De Afdeling heeft de zaak gelijktijdig met de zaak met zaaknummer 202207293/1/A2 ter zitting behandeld op 18 april 2024, waar het college, vertegenwoordigd door mr. T.J. Cheung, mr. S. Hamidid en mr. W.M. Goncalves Sobral, en [persoon A], mede als gemachtigde van [wederpartij], zijn verschenen.
Overwegingen
Inleiding
1. [persoon A] was ten tijde van belang eigenaar van de woning aan de [locatie] in Amsterdam (hierna: de woning). [wederpartij] huurde de woning.
2. Op 24 en 29 november 2019 hebben toezichthouders van de gemeente Amsterdam de woning bezocht. Uit het rapport van bevindingen dat van deze bezoeken is opgemaakt, blijkt dat op het adres van de woning twee personen staan ingeschreven in de Basisregistratie Personen (hierna: de brp), te weten [persoon B] en [wederpartij]. De woning is als Bed&Breakfast (hierna: B&B) aangemeld bij de gemeente.
Bij het bezoek van 24 november 2019 hebben de toezichthouders twee Griekse toeristen in de woning aangetroffen. Zij hebben verklaard de woning te hebben geboekt via airbnb.nl, voor de periode van 22 november tot en met 26 november 2019. Tevens hebben zij verklaard in de woning ook twee vrouwen te hebben gezien, die in de kamer naast die van hen verbleven. Er is ook een privégedeelte van de host in de woning. De twee toeristen hadden naast toegang tot hun kamer ook toegang tot de badkamer. De host is [wederpartij].

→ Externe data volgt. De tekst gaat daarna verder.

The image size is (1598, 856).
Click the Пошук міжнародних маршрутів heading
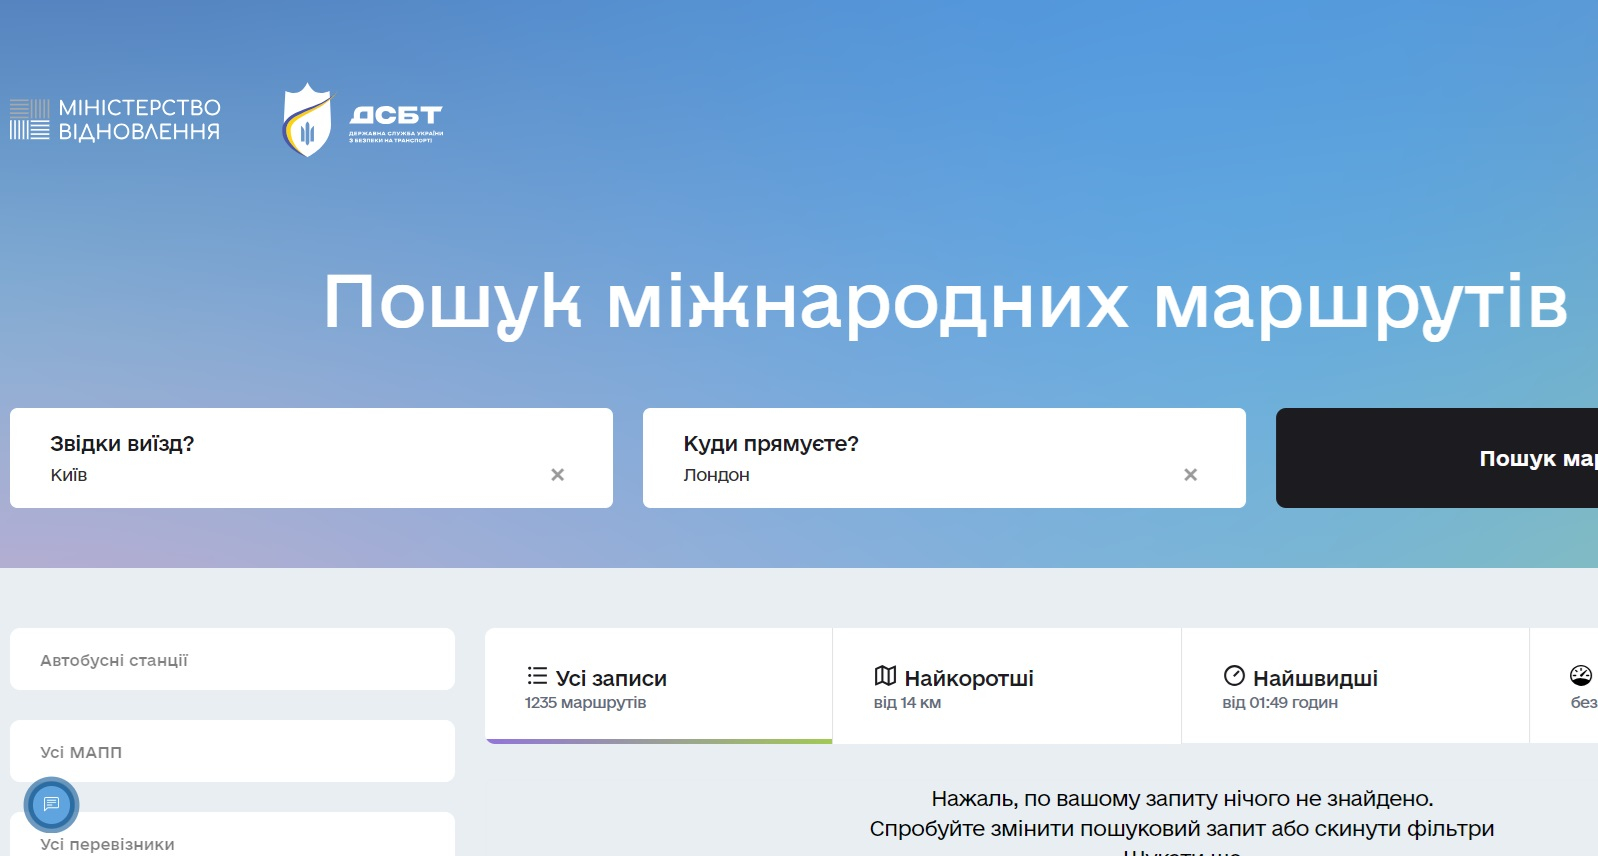click(944, 301)
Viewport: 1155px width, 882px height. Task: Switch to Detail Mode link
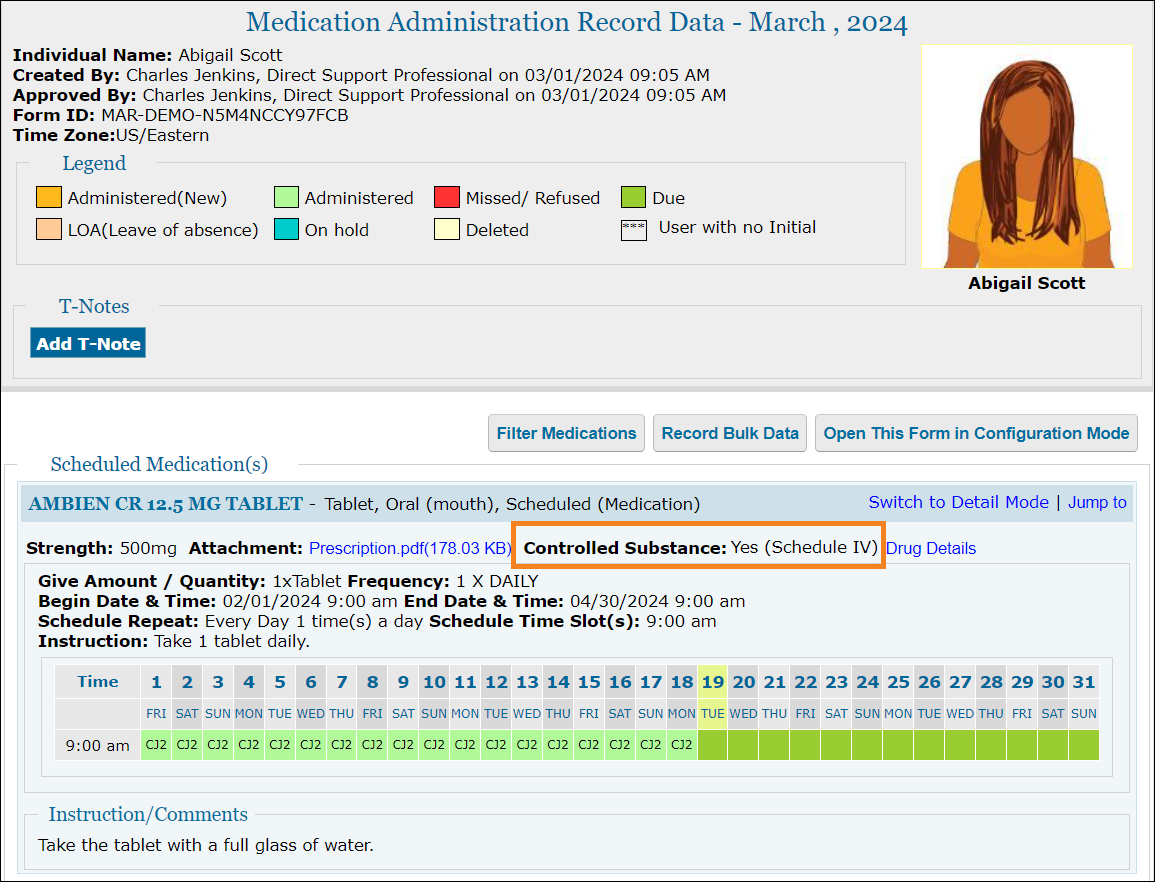(958, 502)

Uit het rapport van bevindingen blijkt verder dat de toezichthouders op 24 november 2019 telefonisch contact hebben gehad met [persoon A]. Hij heeft verklaard dat [persoon B] een vaste huurder is en verblijft op de zolderetage van het portiek. [persoon B] heeft een huurovereenkomst voor twee jaar. [wederpartij] is de andere huurder. Hij exploiteert, met toestemming van [persoon A], een B&B. [wederpartij] heeft zelf een privé-gedeelte in de woning, waartoe ook de keuken behoort. De badkamer deelt [wederpartij] met de toeristen. De woning bestaat uit het privé-gedeelte van [wederpartij], de badkamer en twee kamers die worden gebruikt voor de B&B.
De toezichthouders hebben op 24 november 2019 ook telefonisch contact gehad met [wederpartij]. [wederpartij] heeft verklaard de B&B te exploiteren en in dat kader twee kamers te verhuren.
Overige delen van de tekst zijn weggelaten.